WHAT IS NEEDED -> Print the records below verbatim from the line containing "The image size is (216, 162)." through the line containing "Click the Search", with both of those lines included and the pictures omitted.

TASK INPUTS ->
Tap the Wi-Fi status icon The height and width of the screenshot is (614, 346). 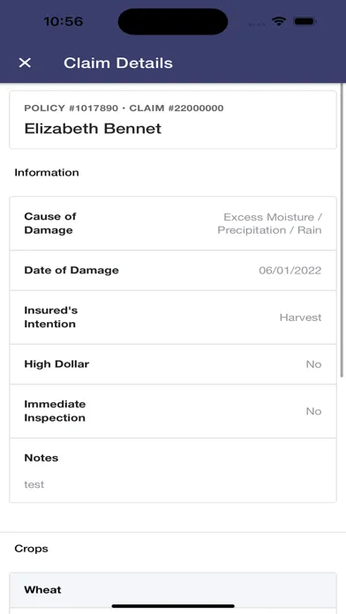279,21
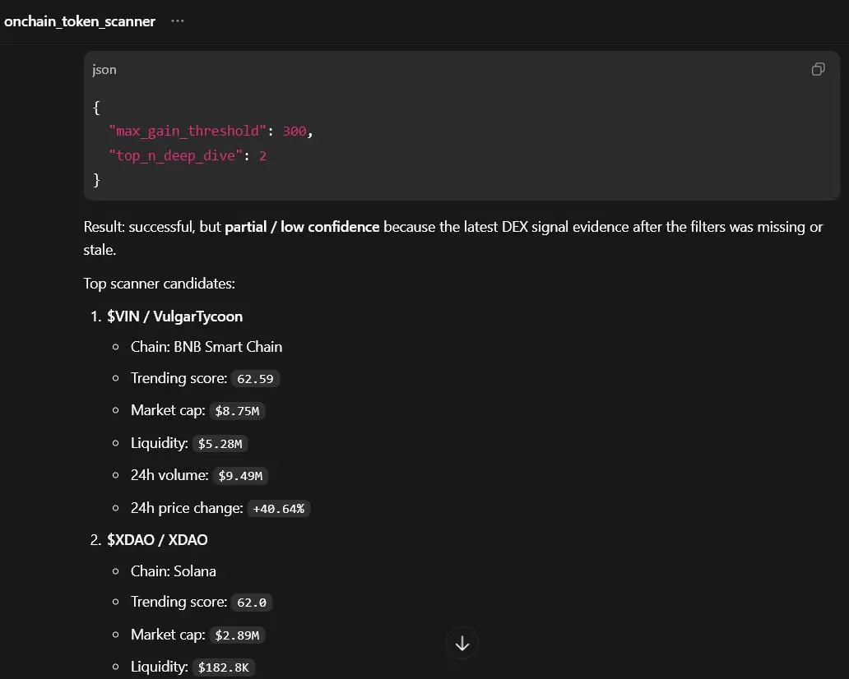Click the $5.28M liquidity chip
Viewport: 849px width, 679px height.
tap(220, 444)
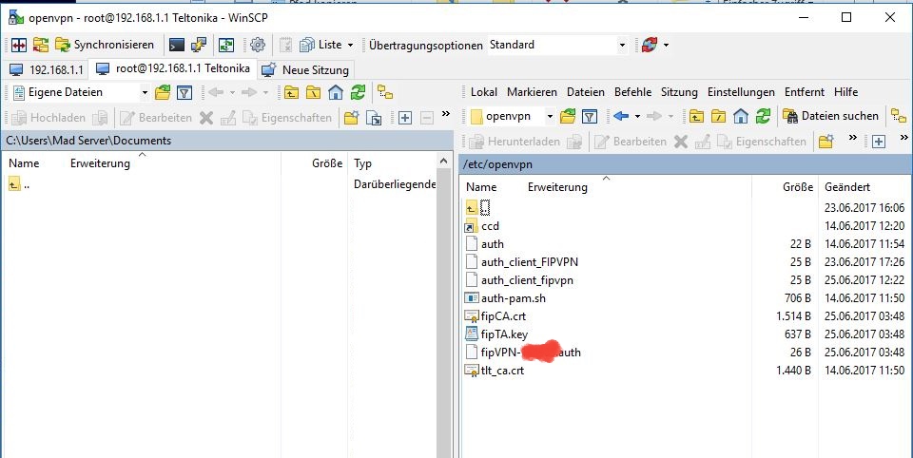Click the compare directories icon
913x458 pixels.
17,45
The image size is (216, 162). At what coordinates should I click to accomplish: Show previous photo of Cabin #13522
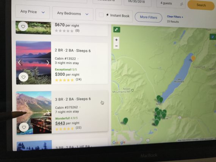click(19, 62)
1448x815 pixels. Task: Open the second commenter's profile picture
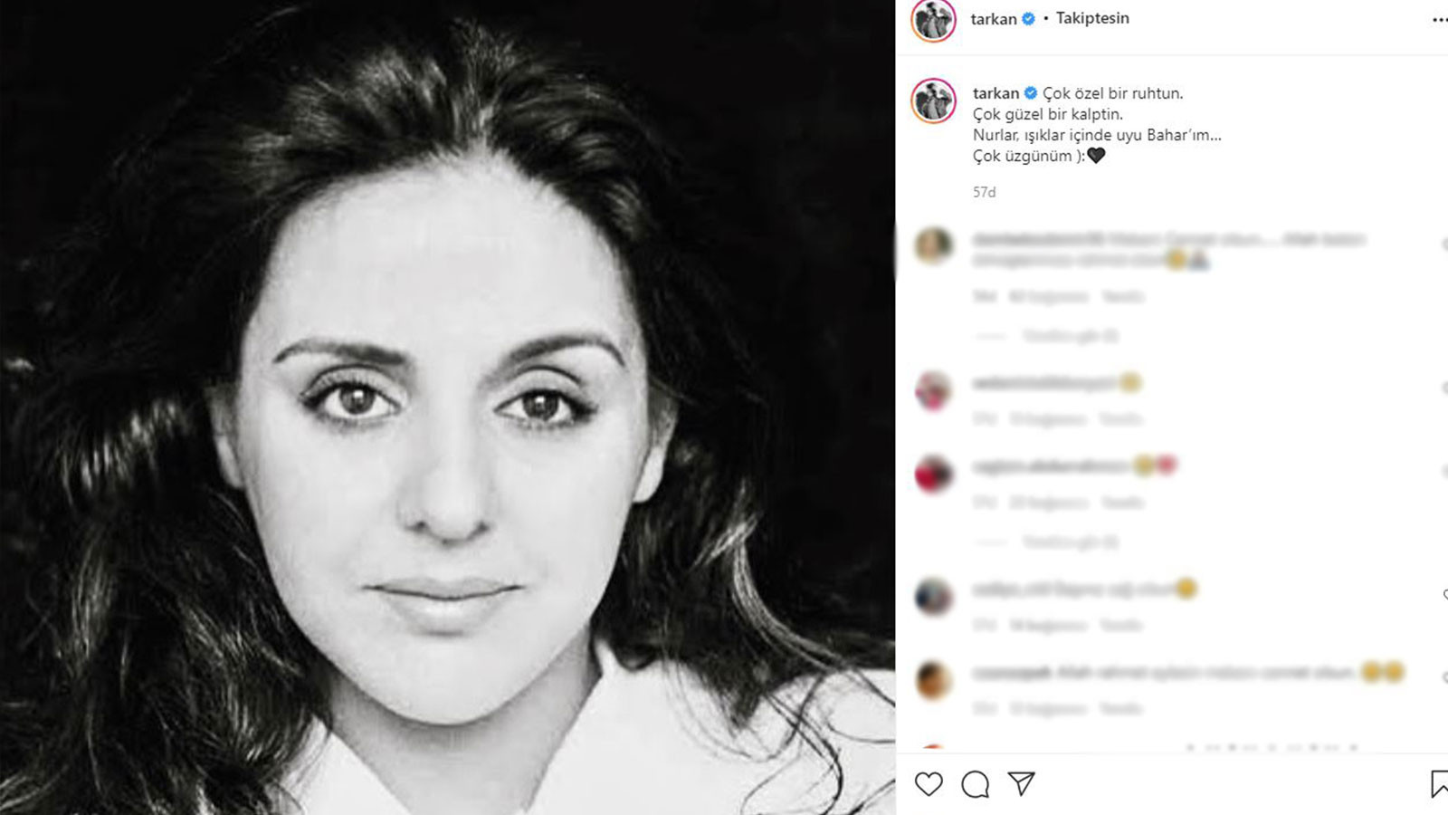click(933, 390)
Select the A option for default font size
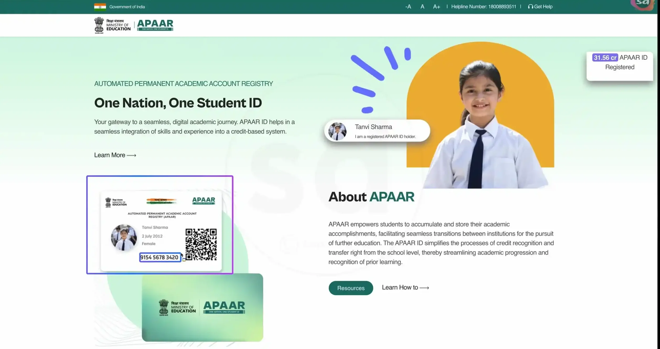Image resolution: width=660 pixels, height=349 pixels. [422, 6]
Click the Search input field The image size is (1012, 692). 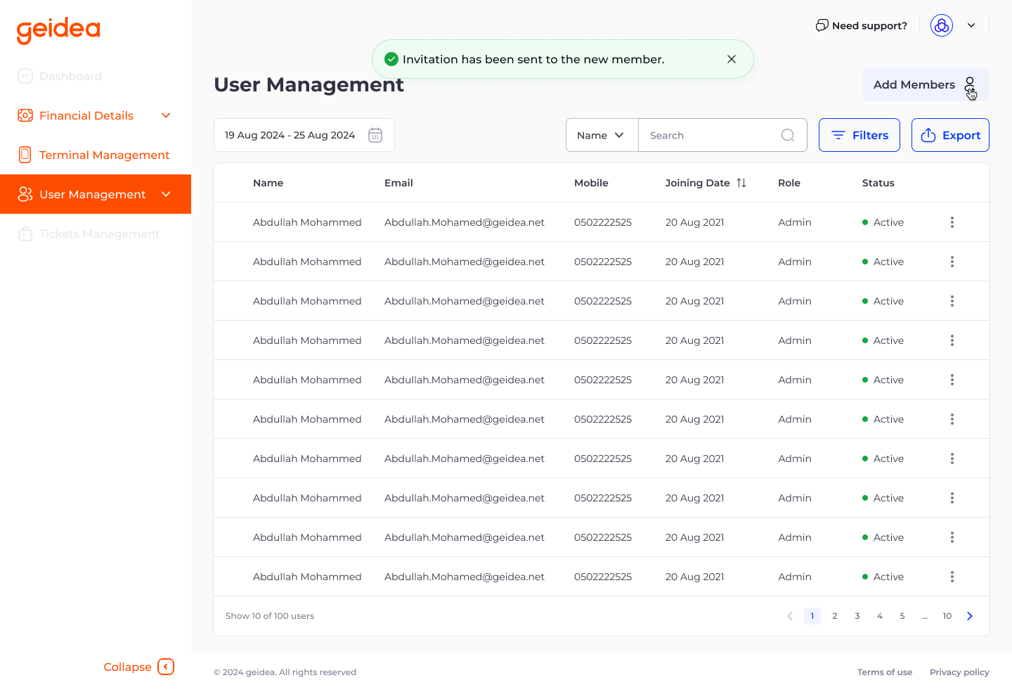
...
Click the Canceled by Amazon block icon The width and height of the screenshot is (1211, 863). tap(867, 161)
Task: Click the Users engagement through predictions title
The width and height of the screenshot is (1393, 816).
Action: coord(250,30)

CORRECT RESULT ->
The image size is (216, 162). At what coordinates should I click to accomplish: Show previous photo of Cabin #13522
click(19, 62)
1448x815 pixels. Task: Open the second commenter's profile picture
click(933, 390)
Select the A option for default font size
Image resolution: width=660 pixels, height=349 pixels. [422, 6]
Click the Search input field The image size is (1012, 692). 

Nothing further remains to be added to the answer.